▸ Task requirements: Rescale the material below. Reproduce every line, requests included, but multiply each coordinate in the answers by 1.7 and round to the nearest whole number, with halves rounding up. Leave the pictures out of your output.

===== Records supplied

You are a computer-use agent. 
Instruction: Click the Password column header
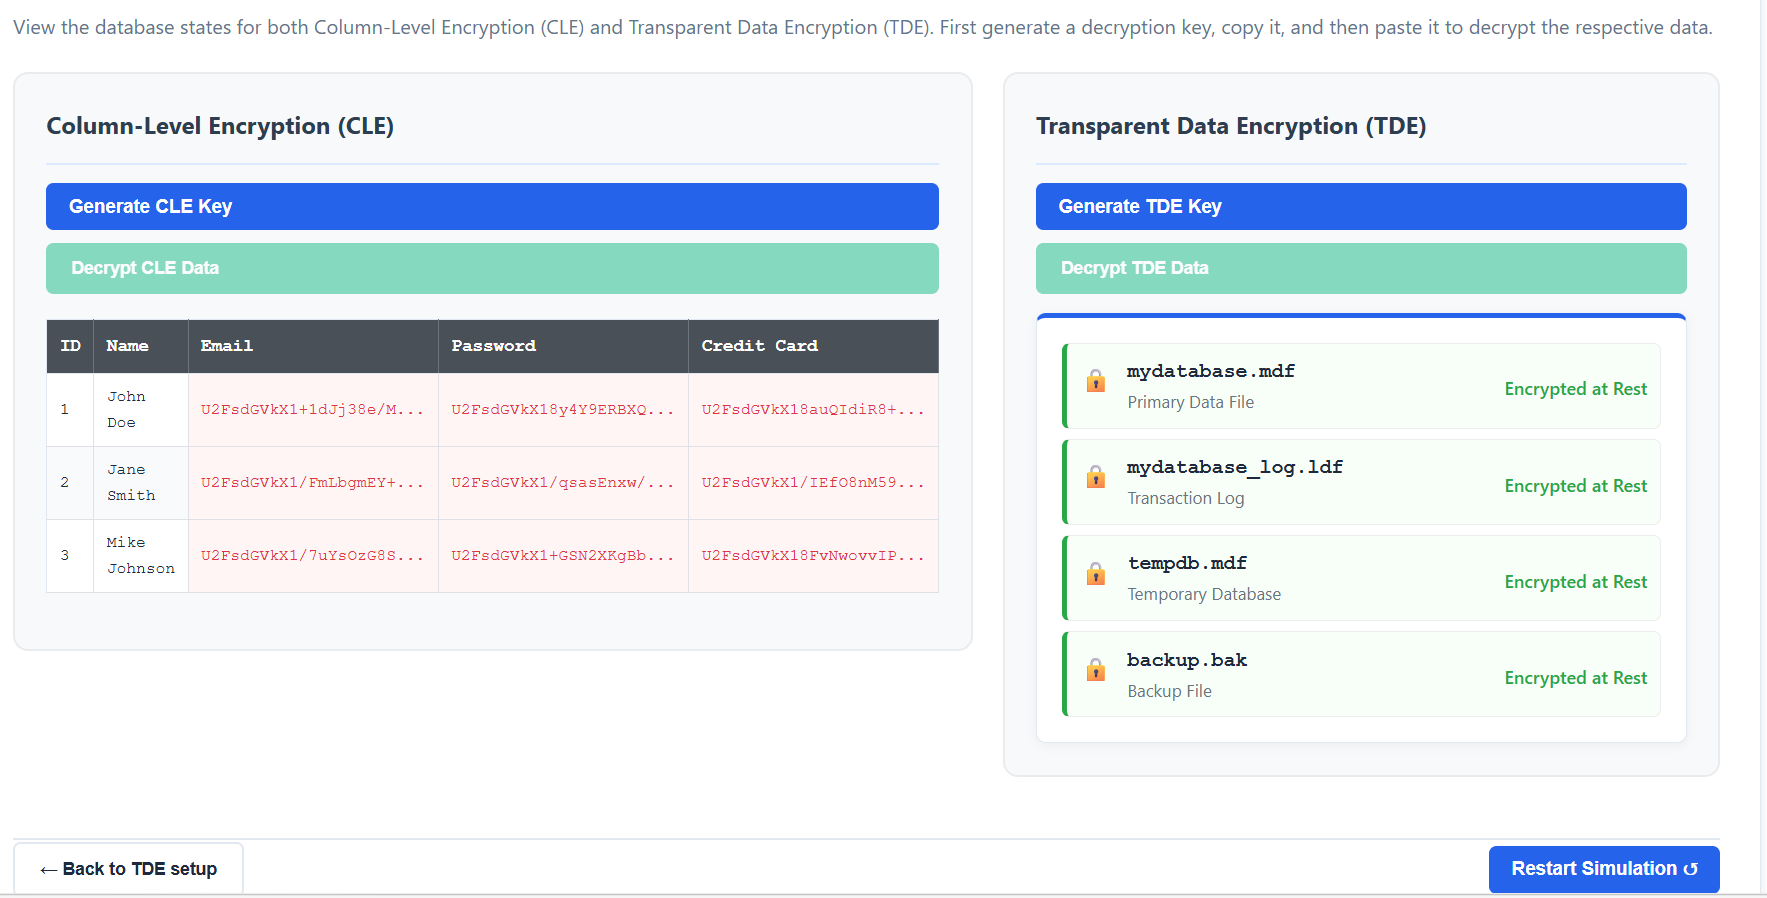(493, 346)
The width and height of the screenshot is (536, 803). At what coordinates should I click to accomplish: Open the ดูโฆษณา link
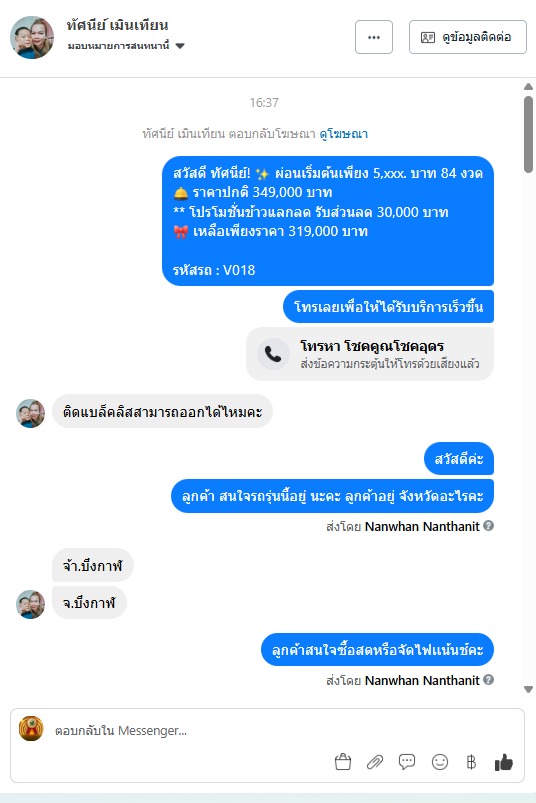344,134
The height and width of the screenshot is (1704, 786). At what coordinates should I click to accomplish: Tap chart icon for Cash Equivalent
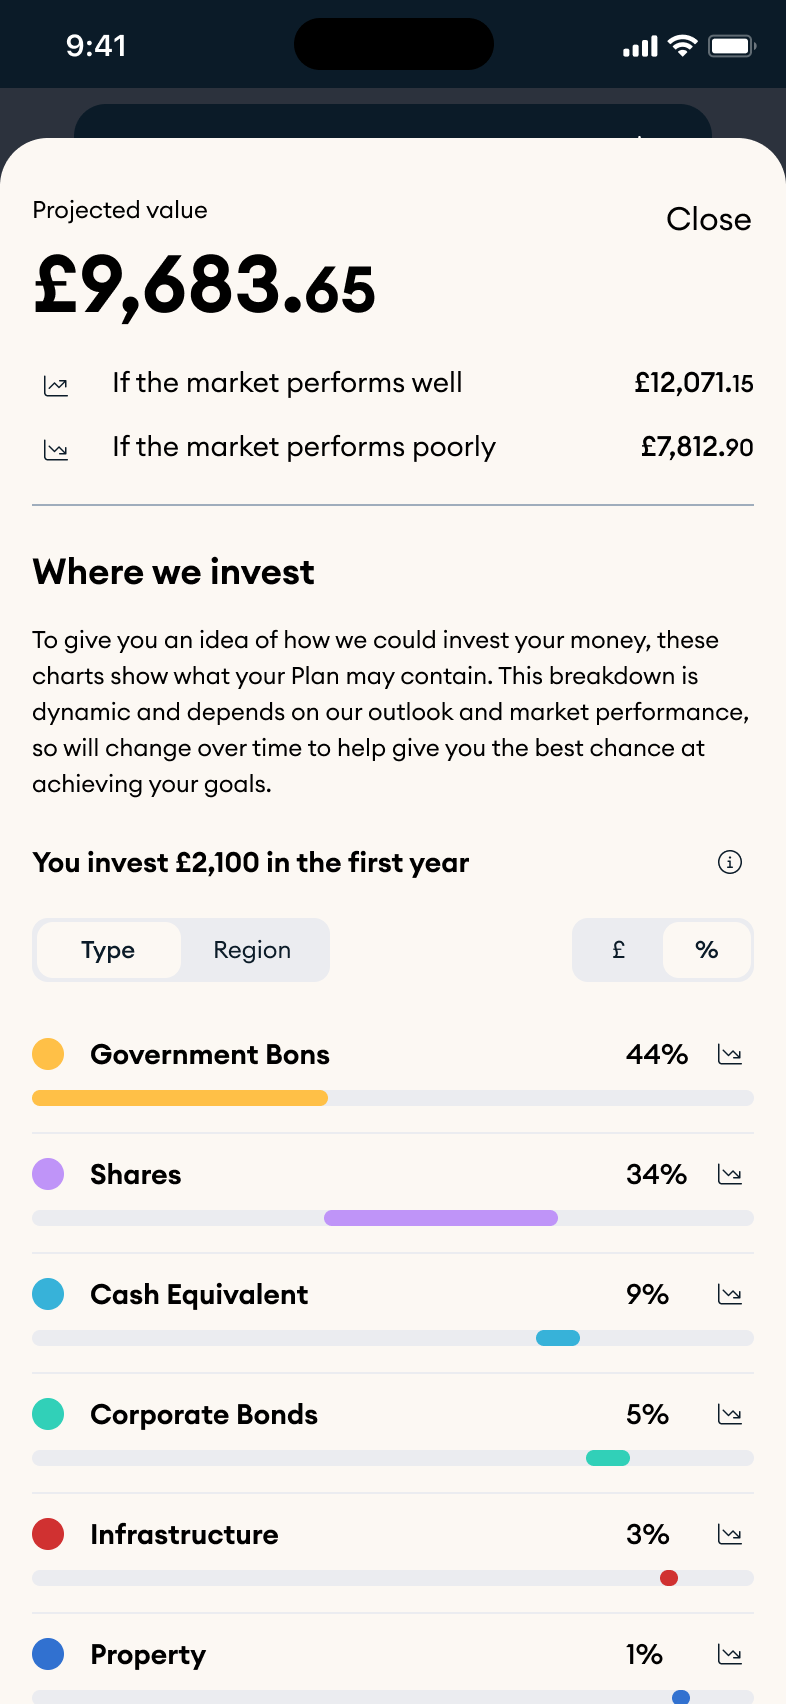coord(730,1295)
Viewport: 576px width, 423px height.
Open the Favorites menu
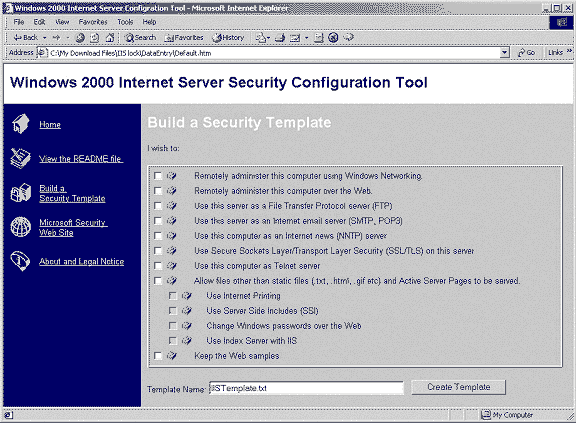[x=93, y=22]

==========

▸ Output below:
You are a computer-use agent. 
Instruction: Click the Password column header
(838, 588)
The width and height of the screenshot is (536, 803). At what coordinates should I click to accomplish: Open the ดูโฆษณา link
585,228
The height and width of the screenshot is (1704, 786). At what coordinates should I click to accomplish: Tap chart icon for Cash Equivalent
coord(1241,2202)
Viewport: 576px width, 423px height.
Open the Favorites menu
[x=158, y=37]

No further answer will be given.